New laser helps LiDAR for driverless cars

Lasers are ubiquitous in science and technology – they heal eyes, allow for optical communications at high speed, create new states of matter, and can even detect gravitational waves. Lasers are also used in applications like 3D sensors for autonomous driving to spectroscopic detection of greenhouse gases, they have opened a whole new realm of material processing, they can manipulate atoms and ions in the quantum regime, and can be used to create the most precise atomic clocks.

The innovation potential created by lasers cannot be overstated; hardly any modern technology is as pervasive as coherent laser light. However, the technology and principles of lasers have changed little over the past 50 years, and the majority of commercially used lasers are still based on legacy technical schemes. At the same time, the technology base of photonics has changed fundamentally over the last decade, driven by the advent of photonic integration platforms such as silicon nitride that have now reached industrial maturity.

Photonic integration allows us to build compact systems with unprecedented scalability. But so far, it has been challenging to miniaturize narrow-linewidth laser sources. While integrated lasers have been studied for well over a decade, they fail to achieve a similar phase noise performance as state-of-the-art, fiber lasers.

A conflicting requirement for any laser source is to simultaneously achieve frequency agility; that is, a laser frequency can be actuated with high speed. Frequency agility of narrow linewidth laser sources is key to many applications in frequency metrology as well as for the generation of triangular chirp signals as required in frequency modulated continuous wave (FMCW LiDAR) ranging – one of the most coveted technologies that concern long-range LiDAR.

The most stable lasers to date lack the ability for fast laser tuning and are not compatible with wafer-scale manufacturing – a critical requirement for applications that address mass markets. Attaining both narrow linewidth and frequency agility has been an outstanding challenge and has neither been achieved in bulk lasers nor any integrated platform to date.

Now, a collaboration between EPFL and Purdue University has made significant progress in the field of hybrid integrated tunable lasers. The group managed to demonstrate a compact laser featuring simultaneously ultra-low noise and fast tuning speed. The achievement, published in Nature Communications, significantly lowers the cost of production, and allows new laser sources for optical ranging. It could have the potential to eliminate the continued trade-off between fiber lasers and diode lasers and provide a one-size-fits-all solution that is compatible with wafer-scale manufacturing.

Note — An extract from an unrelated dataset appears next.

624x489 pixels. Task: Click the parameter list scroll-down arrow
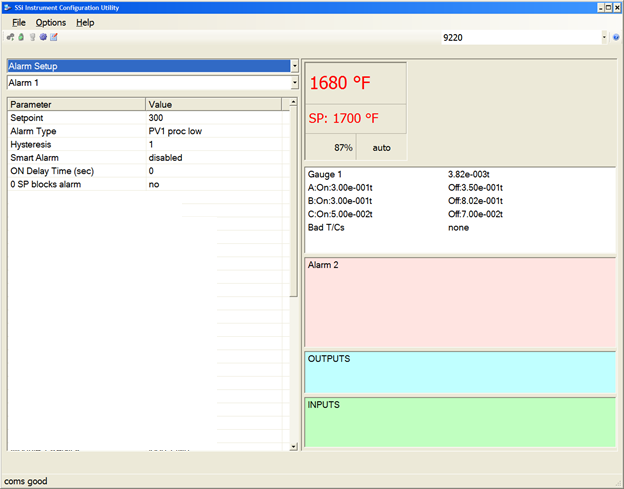(x=294, y=446)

By combining manufacturing of established MEMS processing (Purdue) with photonic circuits based on silicon nitride, fabricated in the EPFL center of MicroNanoTechnology (CMi), the researchers were able to attain for the first time low phase noise that is on par with a fiber laser, while simultaneously achieving an unprecedentedly fast tuning. Their approach is based on the laser self-injection locking technique, which allows for reducing the free-running laser linewidth by at least four orders of magnitude.

To illustrate the full potential, the authors utilize the laser to perform an optical ranging experiment. Coherent laser ranging is a next generation LIDAR technology in which there is major commercial interest. Yet, no integrated laser source has met the stringent requirements of tuning linearity and speed. The authors demonstrate an impressive coherent FMCW LiDAR in a lab environment with 12 cm distance resolution and 100 kHz tuning speed, reconstructing the scene 10 m away from the laser.

“What is remarkable about the result is the laser allows optical ranging without any additional complex linearization procedures,” says Tobias J. Kippenberg, Professor of Physics at EPFL’s School of Basic Sciences.

The work is a remarkable example of integrated photonics not only offering a compact, wafer-scale manufacturing method but also achieving performance metrics that cannot be attained with conventional bulk lasers that have been developed, optimized, and perfected for many decades. It underscores the tremendous potential that hybrid ultralow-loss integrated photonics can have at developing compact ultra-narrow linewidth lasers for the next generation of LiDAR and coherent communications in the long haul.

The chip samples were fabricated in the EPFL center of MicroNanoTechnology (CMi), and in the Birck Nanotechnology Center at Purdue University.